→ **What to produce**
Reproduce the part of the Spitalfields nightlife passage between "Spitalfields, along with" and "the local population.", inclusive.

Spitalfields, along with neighbouring Shoreditch, is rightly famed for its vibrant nightlife. Over the last 20 years there has been a dramatic proliferation of bars, clubs, pubs and restaurants that has led to the area becoming the second largest night-time economy in the UK, behind only Soho. These bring a vibrancy to the area that makes Spitalfields the unique place it is today. They also attract large numbers of visitors to the area which in turn offers commercial opportunities to a variety of local businesses. However, the night-time economy brings problems too. Alcohol-fuelled anti-social behaviour negatively affects local residents and stretches police and council resources. A balance needs to be struck between the commercial needs of licensees and the amenity of the local population.

→ **Supplied material**
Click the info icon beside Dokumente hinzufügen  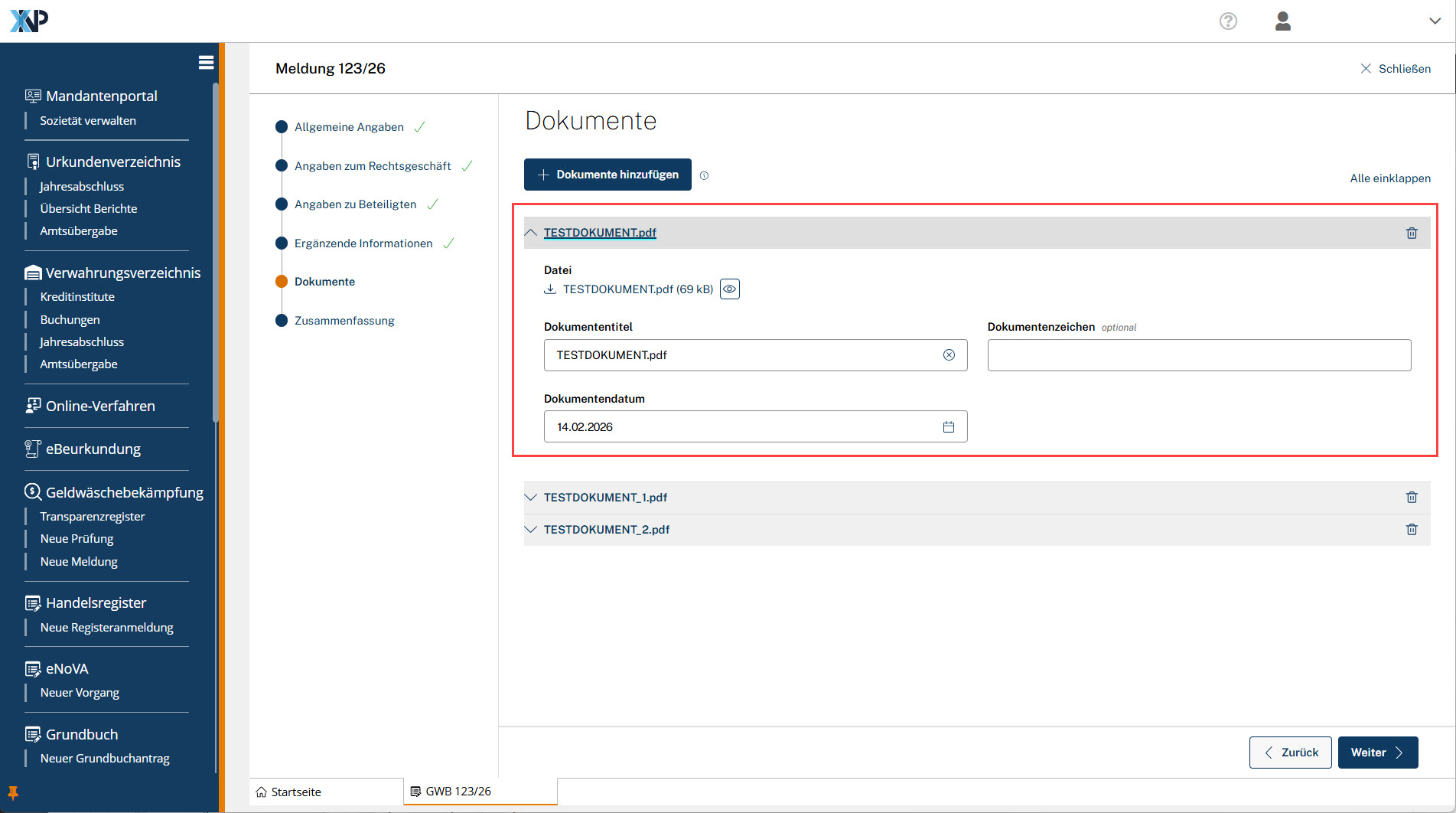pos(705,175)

...

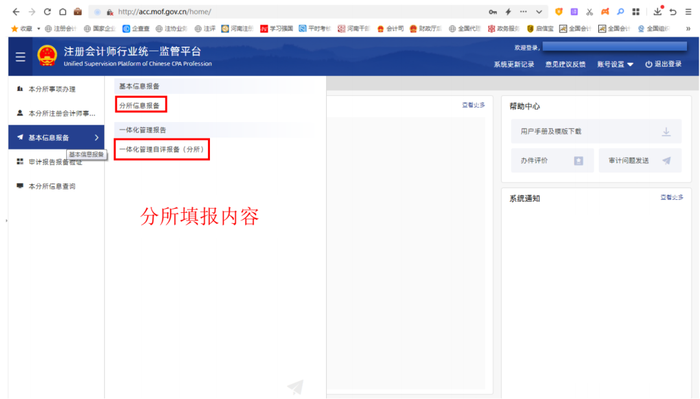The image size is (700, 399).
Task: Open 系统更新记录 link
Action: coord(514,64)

→ **Answer to the exercise**
Spitalfields, along with neighbouring Shoreditch, is rightly famed for its vibrant nightlife. Over the last 20 years there has been a dramatic proliferation of bars, clubs, pubs and restaurants that has led to the area becoming the second largest night-time economy in the UK, behind only Soho. These bring a vibrancy to the area that makes Spitalfields the unique place it is today. They also attract large numbers of visitors to the area which in turn offers commercial opportunities to a variety of local businesses. However, the night-time economy brings problems too. Alcohol-fuelled anti-social behaviour negatively affects local residents and stretches police and council resources. A balance needs to be struck between the commercial needs of licensees and the amenity of the local population.